AI coding tools are optimising the wrong thing and nobody wants to hear it. Writing code was already fast. The bottleneck is everything else: unclear requirements, review queues, terrified deploy cultures, and an org chart that needs six meetings to decide what colour the button should be.



… am i alone in reading this and getting that queasy twinge in the back of my mind that “hey this writing feels like it has some LLM-like patterns…”
Something in the formatting. Something in the phrasing. Something in the “It’s not x. It’s y.”
At least it’s not full of emdashes, and the phrase “let’s unpack this” makes no appearances.
i wish the tsunami of slop hadn’t made me so damn paranoid -_-
Argh, you’re right, I’m sorry. I’ll delete this post.

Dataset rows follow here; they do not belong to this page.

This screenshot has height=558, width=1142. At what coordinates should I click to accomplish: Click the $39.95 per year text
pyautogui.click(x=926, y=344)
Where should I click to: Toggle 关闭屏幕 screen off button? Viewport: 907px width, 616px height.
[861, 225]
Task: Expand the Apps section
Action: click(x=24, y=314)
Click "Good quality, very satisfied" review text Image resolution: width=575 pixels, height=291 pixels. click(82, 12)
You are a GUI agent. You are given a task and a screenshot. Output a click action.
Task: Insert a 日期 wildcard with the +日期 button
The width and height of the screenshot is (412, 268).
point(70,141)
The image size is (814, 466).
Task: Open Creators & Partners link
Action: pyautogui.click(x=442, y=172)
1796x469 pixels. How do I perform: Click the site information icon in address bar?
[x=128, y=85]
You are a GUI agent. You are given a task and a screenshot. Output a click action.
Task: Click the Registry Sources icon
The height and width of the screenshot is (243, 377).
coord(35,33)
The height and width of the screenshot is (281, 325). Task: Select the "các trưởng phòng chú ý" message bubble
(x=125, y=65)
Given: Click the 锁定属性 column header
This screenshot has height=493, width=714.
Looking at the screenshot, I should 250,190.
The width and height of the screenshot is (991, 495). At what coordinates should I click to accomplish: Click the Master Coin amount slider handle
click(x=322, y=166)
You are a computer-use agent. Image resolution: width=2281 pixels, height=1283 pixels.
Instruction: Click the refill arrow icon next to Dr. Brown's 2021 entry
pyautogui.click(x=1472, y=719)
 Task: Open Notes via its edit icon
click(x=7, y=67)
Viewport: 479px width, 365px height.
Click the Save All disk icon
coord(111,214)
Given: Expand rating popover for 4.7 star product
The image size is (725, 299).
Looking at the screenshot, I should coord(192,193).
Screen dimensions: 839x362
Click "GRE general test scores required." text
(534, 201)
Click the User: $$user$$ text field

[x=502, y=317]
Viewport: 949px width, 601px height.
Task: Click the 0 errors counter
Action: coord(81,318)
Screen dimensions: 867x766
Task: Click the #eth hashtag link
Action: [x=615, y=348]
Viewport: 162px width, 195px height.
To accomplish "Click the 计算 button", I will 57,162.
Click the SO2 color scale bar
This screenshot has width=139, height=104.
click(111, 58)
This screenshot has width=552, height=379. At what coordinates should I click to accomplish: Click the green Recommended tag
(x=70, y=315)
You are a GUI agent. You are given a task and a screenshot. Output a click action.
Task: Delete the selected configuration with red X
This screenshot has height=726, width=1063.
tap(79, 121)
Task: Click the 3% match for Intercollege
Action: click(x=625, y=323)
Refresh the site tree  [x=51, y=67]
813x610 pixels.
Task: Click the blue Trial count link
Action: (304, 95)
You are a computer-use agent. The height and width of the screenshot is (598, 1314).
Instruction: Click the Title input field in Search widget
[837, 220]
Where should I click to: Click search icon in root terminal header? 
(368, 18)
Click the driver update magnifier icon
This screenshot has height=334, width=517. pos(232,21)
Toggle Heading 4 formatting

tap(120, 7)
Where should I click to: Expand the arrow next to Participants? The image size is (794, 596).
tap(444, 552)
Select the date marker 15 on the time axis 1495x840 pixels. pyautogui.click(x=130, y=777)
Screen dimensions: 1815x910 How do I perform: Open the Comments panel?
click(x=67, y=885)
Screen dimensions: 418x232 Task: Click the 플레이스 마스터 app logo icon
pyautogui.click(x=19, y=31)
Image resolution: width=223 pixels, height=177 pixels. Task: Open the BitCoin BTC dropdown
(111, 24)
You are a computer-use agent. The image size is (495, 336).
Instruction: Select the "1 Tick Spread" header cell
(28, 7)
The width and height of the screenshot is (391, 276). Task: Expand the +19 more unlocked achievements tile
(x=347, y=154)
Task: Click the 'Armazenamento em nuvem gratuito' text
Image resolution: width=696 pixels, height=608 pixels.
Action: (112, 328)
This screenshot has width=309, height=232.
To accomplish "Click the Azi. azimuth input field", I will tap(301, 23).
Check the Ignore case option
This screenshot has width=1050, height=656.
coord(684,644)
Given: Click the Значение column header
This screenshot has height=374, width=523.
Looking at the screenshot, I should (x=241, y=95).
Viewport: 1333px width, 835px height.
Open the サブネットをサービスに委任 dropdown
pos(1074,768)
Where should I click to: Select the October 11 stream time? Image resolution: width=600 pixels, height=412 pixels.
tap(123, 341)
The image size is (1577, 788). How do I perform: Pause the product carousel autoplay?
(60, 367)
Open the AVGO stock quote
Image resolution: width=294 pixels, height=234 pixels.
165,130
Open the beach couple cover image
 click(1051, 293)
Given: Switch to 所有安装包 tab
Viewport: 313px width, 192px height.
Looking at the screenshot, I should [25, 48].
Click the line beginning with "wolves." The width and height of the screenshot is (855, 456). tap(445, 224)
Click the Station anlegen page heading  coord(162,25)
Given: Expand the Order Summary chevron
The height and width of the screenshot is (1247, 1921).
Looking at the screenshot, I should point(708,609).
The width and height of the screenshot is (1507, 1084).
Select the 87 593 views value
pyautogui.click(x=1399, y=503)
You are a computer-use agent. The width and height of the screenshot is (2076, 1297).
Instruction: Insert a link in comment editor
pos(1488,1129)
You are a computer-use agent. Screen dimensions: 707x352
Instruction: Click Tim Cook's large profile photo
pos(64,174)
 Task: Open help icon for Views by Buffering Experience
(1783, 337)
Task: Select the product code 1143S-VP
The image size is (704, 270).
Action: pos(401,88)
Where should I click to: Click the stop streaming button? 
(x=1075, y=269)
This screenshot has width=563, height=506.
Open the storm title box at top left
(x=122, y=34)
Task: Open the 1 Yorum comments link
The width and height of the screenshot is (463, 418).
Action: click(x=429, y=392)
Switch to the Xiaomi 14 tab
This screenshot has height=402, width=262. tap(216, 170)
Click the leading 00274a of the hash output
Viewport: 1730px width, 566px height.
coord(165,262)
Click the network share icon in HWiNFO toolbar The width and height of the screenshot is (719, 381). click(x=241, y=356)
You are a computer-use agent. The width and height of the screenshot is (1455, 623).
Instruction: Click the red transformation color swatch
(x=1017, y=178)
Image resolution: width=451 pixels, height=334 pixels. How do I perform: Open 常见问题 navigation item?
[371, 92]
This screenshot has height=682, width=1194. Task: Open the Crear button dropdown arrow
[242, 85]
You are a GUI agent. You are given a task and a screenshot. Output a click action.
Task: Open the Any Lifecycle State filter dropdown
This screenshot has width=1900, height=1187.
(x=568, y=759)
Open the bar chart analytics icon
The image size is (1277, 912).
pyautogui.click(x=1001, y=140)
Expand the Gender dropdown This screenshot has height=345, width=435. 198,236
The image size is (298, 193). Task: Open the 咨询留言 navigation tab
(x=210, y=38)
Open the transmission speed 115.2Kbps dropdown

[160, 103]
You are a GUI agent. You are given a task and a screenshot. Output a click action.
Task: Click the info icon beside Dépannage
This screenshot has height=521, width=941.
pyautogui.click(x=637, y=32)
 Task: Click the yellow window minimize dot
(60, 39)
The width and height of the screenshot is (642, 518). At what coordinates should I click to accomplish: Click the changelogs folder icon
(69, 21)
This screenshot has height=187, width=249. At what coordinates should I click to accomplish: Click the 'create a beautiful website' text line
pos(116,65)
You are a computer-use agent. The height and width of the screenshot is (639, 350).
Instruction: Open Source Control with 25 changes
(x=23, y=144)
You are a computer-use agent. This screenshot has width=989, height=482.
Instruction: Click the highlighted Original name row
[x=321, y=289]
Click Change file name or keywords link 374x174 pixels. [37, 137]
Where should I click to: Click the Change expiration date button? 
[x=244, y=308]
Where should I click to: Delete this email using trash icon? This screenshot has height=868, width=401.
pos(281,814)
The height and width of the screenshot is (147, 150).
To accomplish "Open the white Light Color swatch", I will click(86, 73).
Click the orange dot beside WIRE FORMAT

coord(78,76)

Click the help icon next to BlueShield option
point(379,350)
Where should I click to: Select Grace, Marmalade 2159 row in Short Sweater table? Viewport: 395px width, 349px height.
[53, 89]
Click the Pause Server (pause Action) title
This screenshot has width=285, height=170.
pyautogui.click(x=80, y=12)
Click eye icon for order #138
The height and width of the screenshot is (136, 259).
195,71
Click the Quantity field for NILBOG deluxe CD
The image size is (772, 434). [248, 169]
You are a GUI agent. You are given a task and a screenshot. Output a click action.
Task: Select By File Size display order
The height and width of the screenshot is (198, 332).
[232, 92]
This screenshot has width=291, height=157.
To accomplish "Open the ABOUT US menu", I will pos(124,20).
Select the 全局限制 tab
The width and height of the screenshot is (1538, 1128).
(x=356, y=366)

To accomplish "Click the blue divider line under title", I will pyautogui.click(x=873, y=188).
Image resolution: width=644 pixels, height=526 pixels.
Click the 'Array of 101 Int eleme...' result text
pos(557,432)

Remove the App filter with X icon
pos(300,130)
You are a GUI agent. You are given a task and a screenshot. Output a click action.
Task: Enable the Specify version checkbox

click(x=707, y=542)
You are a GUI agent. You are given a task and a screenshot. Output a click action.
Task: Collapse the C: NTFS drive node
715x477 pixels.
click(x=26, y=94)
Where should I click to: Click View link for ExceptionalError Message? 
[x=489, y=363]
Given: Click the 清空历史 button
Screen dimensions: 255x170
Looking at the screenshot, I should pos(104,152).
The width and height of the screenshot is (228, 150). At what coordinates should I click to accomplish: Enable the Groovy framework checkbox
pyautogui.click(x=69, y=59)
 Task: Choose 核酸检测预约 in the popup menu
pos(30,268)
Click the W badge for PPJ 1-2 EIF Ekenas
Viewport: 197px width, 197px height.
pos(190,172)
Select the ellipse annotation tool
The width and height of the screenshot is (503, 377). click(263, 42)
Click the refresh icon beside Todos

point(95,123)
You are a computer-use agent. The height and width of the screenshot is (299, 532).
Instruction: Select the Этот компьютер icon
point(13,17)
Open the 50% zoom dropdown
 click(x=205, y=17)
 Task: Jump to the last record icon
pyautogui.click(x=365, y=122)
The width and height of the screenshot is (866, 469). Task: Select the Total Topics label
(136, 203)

Yeah, I share your unease. There have been a few times where I’ve gotten this vibe from some writing and later found out that it likely isn’t LLM generated text, but it’s always striking to me how this doesn’t ease that uncomfortable feeling — because the thing I’m actually uncomfortable about is how the prevalence of slop has made me so paranoid.
If I’m hyper vigilant about avoiding spending energy reading synthetic text, then I risk unduly dismissing something that someone put real time and energy into writing. But if I’m not cautious enough, I risk wasting my own time and energy engaging with content I’d rather ignore. It sucks to be forced into this position
yeah, it’s ai slop complaining about ai slop
I also got LLM vibes. However, some humans do just genuinely write like that. It’s particularly an issue with ESL speakers getting caught in false positives, although this author seems to be a white Australian guy who is probably a native English speaker.
I suppose if you were really bothered you could go back and look at his writing before the dawn of the vibes and see if his writing style is about the same. I don’t care enough to check.